Similar to how it is with pentominoes (the narrower the rectangle, the fewer solutions there are), finding 4x
n rectangles with hexominoes has proven to be surprisingly challenging. The few search programs I know how to use don't seem to like really narrow rectangles very much either, which left me doubtful I'd be able to do much better by hand. (Although in hindsight it's more likely I just don't know how to use the programs as well as I think I do, or how to set them up so that they search efficiently.)
A few months back I'd found the solution below using the combined set of hexominoes and pentominoes. It's not really what I'm aiming for though; the addition of the smaller pentominoes makes this about a hundred times easier, and I was able to place the holes symmetrically as a result.
On 31/12/19 I had another crack at this, aiming for a 4x53 grid using just the hexominoes, but with no constraints on where the two holes would be. Just proving that a 4x
n solution exists would be enough for the first step; making it all pretty could come later.
After far too long (about an hour, maybe? It's hard to say because I tend to lose track of time when doing things like this) I found a solution. This one:
It's butt ugly though; not only are the two holes not placed in any kind of order but one is on the edge of the rectangle too, which just doesn't look right to me. It's not really a hole now, is it? It's just some weird notch out of the side of the puzzle. Oh well, it's a start.

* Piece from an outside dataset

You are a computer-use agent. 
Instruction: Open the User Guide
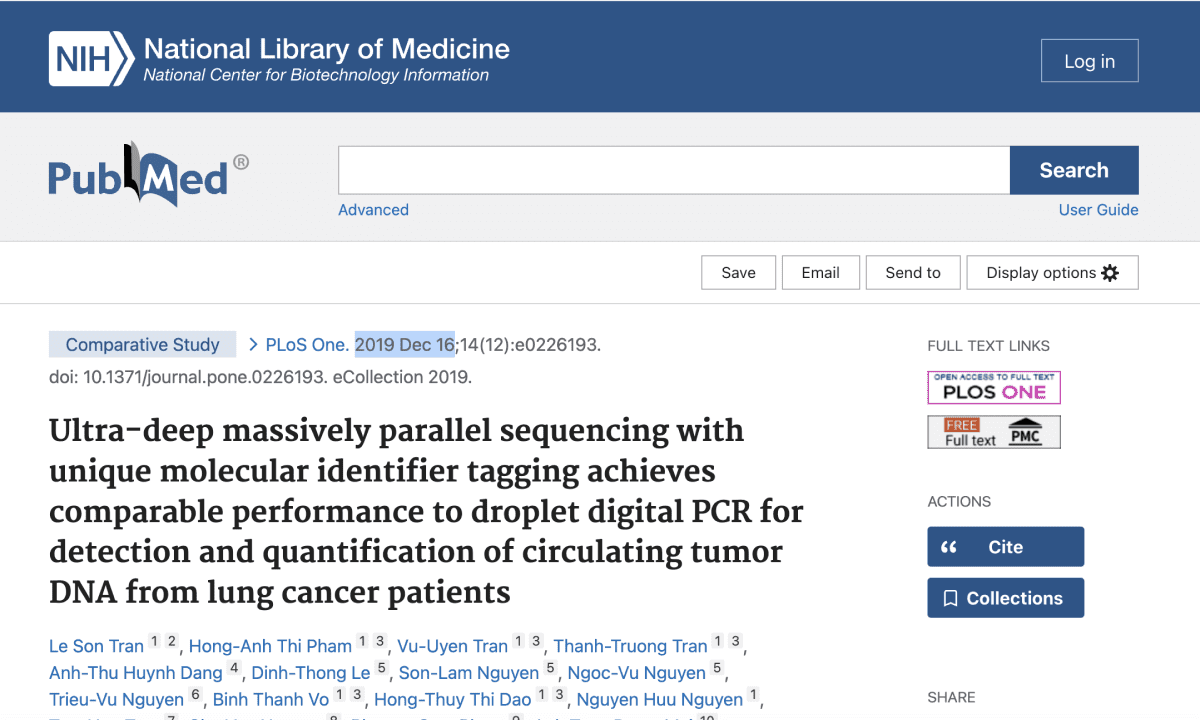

Side note, that 'T' piece near the right-hand end was the absolute worst piece to place. Had I used it up right near the start it might not have been such a pain in the arse, but somehow it escaped my attention until there wasn't a lot of long skinny pieces left that worked well with it. In order to place it vertically rather than horizontally, it needed to have one of the holes either side of it too, since it partitions the rectangle into two parts, both of odd size.
But, it's a proof of concept at least. A symmetrical 4x53 rectangle seems way more possible now than it did before. (Edit 06/09/2020: I found one!)